RECORD SET:
+===+

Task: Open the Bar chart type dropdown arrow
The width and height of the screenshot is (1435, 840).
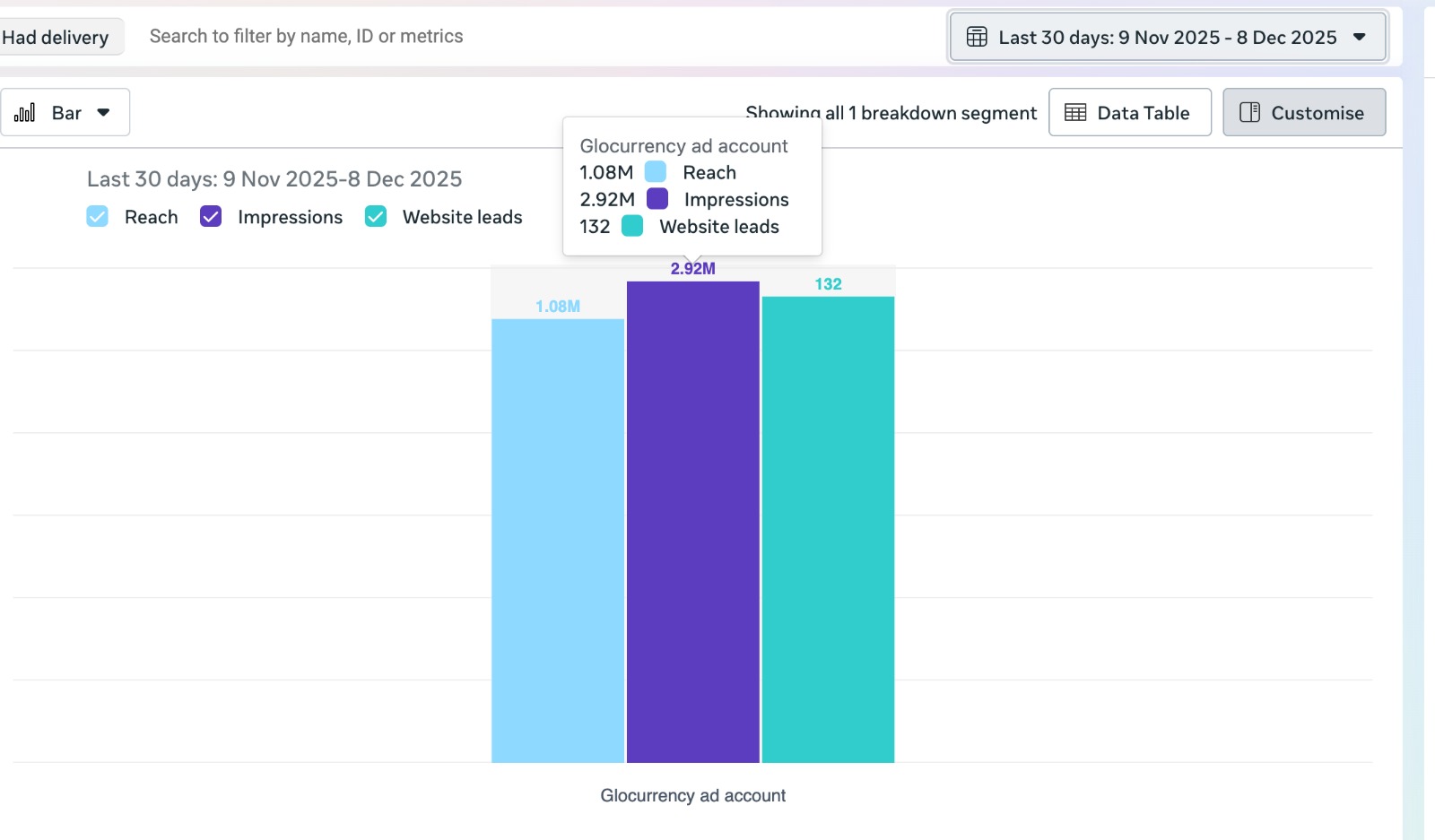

+===+

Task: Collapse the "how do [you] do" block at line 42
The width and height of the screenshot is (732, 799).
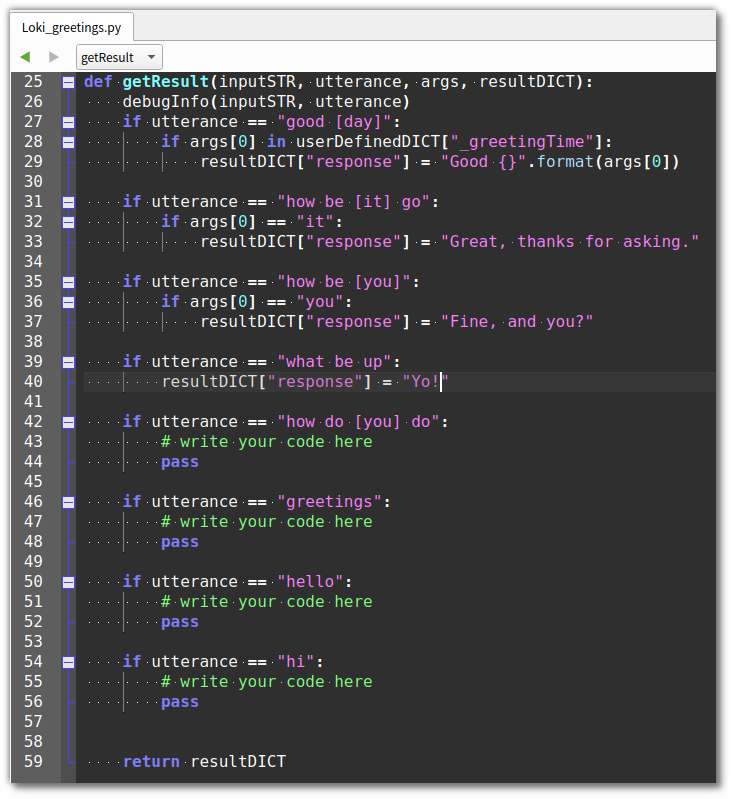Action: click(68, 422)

+===+

OBJECTIVE:
Find every line in the records above that contains the word "Task" and copy each of those lines.

EXPECTED OUTPUT:
Task: Open the Bar chart type dropdown arrow
Task: Collapse the "how do [you] do" block at line 42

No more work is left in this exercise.